Items from a data source:

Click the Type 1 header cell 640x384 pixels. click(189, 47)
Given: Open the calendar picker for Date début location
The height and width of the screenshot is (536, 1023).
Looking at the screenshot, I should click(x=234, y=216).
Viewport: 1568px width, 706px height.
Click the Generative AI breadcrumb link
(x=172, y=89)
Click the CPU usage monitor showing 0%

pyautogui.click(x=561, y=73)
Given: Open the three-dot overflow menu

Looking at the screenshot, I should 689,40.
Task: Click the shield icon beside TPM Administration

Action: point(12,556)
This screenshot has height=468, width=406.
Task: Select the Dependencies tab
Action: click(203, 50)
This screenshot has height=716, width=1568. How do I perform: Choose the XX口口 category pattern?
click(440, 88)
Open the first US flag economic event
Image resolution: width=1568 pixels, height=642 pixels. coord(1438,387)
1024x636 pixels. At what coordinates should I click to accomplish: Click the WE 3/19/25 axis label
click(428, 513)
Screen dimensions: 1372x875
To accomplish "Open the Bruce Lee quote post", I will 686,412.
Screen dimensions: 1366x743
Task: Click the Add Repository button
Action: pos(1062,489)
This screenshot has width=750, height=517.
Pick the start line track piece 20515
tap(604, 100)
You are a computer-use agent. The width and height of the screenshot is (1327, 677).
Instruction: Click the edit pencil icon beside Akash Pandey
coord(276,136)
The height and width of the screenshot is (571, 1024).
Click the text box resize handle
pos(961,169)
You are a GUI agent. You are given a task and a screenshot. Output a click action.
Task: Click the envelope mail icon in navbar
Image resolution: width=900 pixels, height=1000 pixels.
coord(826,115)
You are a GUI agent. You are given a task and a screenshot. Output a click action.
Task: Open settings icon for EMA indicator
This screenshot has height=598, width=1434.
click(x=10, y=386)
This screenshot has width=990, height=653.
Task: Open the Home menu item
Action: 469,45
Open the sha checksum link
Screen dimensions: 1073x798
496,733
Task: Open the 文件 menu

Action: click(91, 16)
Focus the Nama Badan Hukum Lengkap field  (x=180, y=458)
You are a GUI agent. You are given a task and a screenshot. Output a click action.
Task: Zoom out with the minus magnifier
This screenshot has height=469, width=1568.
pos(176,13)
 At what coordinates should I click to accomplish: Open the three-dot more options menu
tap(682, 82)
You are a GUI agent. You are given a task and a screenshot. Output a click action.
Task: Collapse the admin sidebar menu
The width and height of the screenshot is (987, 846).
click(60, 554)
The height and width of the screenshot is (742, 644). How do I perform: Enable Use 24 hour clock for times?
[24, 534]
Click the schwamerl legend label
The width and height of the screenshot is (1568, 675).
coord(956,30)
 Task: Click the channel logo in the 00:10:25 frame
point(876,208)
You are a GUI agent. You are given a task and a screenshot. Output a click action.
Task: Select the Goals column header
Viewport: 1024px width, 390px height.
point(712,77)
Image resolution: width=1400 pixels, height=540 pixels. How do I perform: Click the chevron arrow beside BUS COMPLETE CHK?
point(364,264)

ACTIVITY :: Return exactly, and only, the lines above starting at the line that contains "Task: Open the 文件 menu" and ending at the line that contains "Click the schwamerl legend label".

TASK RESULT ::
Task: Open the 文件 menu

Action: click(91, 16)
Focus the Nama Badan Hukum Lengkap field  (x=180, y=458)
You are a GUI agent. You are given a task and a screenshot. Output a click action.
Task: Zoom out with the minus magnifier
This screenshot has height=469, width=1568.
pos(176,13)
 At what coordinates should I click to accomplish: Open the three-dot more options menu
tap(682, 82)
You are a GUI agent. You are given a task and a screenshot. Output a click action.
Task: Collapse the admin sidebar menu
The width and height of the screenshot is (987, 846).
click(60, 554)
The height and width of the screenshot is (742, 644). How do I perform: Enable Use 24 hour clock for times?
[24, 534]
Click the schwamerl legend label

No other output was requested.